An additional advantage of oncolytic viruses is that they can serve as vehicles for therapeutic transgenes and thus offer a non-invasive form of therapeutic monitoring. GLV-1h164 has the ability to detect disease to the presence of inserted marker genes (GFP) as illustrated in this study. Fluorescent imaging can assist clinicians by detecting viral distribution in order to monitor therapeutic effects via tumor localization and drug toxicity. Our laboratory has previously shown that this viral reporter gene may be utilized as a predictor of response to therapy [10] and to monitor invasion and metastatic spread in TNBC cells [11]. Lastly, we note that oncolytic vaccinia therapy is a safe approach as it has been demonstrated to be safely given to millions of patients during the smallpox eradication.

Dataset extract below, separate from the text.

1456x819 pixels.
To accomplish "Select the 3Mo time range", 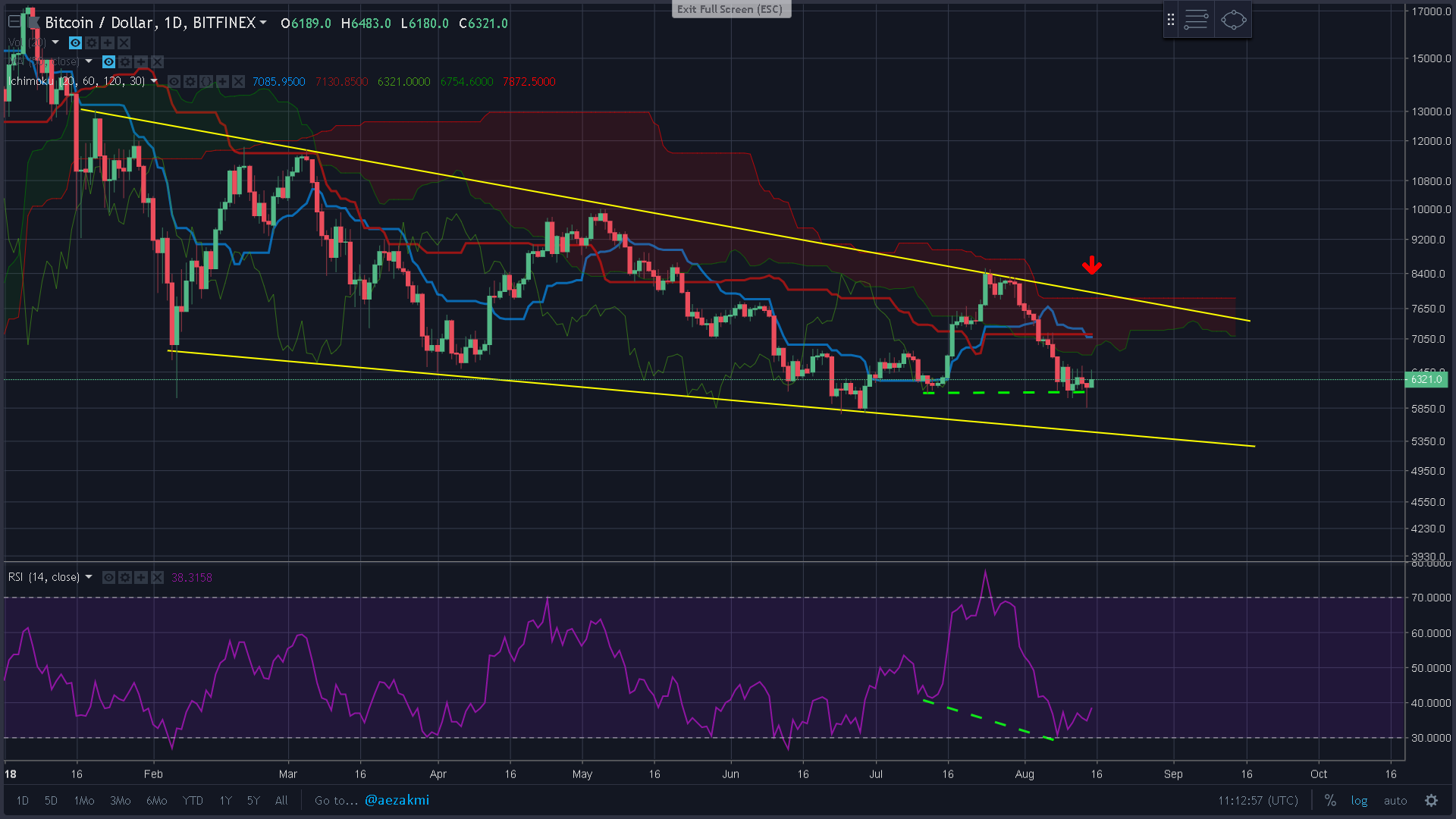I will (120, 801).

In conclusion, this is the first study to show the therapeutic efficacy of a novel virus, GLV-1h164 carrying an anti-angiogenic scAb (GLAF-2) in vitro and in a xenograft mammary fat pad model. Specifically, we demonstrate significantly enhanced regression of tumor volumes and decreased angiogenesis with ultrasound imaging after a single injection of GLV-1h164 compared to its parent virus in vivo. Altogether, the VACV-mediated delivery and production of a therapeutic anti-VEGF scAb in colonized tumors may offer a tumor-specific, locally amplified drug therapy for patients with TNBC.

Acknowledgments

Technical services provided by the Research Animal Resource Center (RARC), the Molecular Cytology and the Small-Animal Imaging Core Facilities at Memorial Sloan-Kettering Cancer Center are gratefully acknowledged. We also would like to thank Mesruh Turkekul for their excellent technical assistance.

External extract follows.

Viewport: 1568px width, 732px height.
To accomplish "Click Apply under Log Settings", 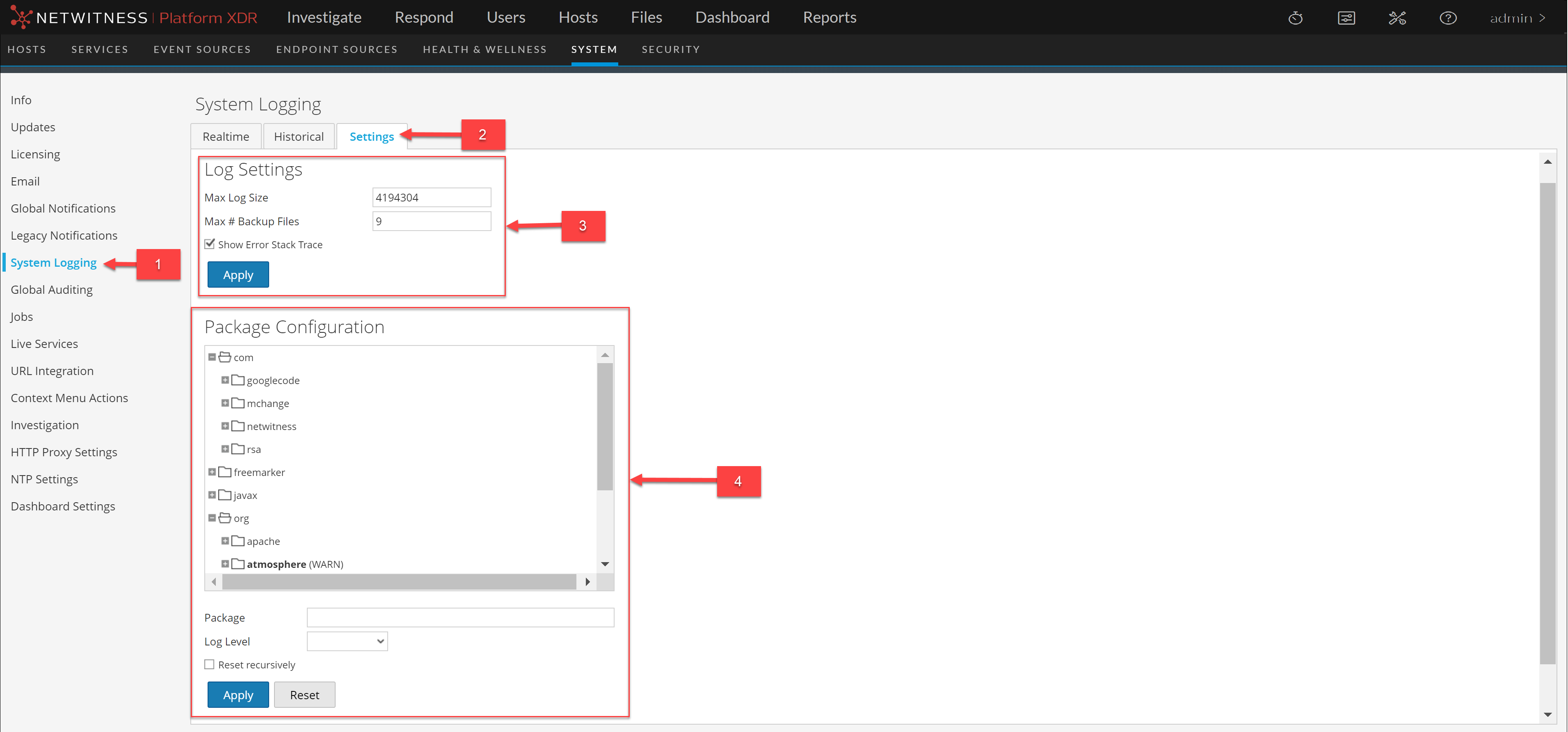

SOURCE OF FINANCIAL SUPPORT: This study was partly supported by a grant from the Mr. William H. and Mrs. Alice Goodwin and the Commonwealth Foundation for Cancer Research and The Experimental Therapeutics Center of Memorial Sloan-Kettering Cancer Center and a grant from the Flight Attendant Medical Research Institute.

Footnotes

CONFLICT OF INTEREST

Nanhai Chen, Richard J. Aguilar, Alexa Frentzen, and Aladar Szalay are employees of Genelux corporation. None of the other authors of this manuscript have any conflict of interest associated with this work.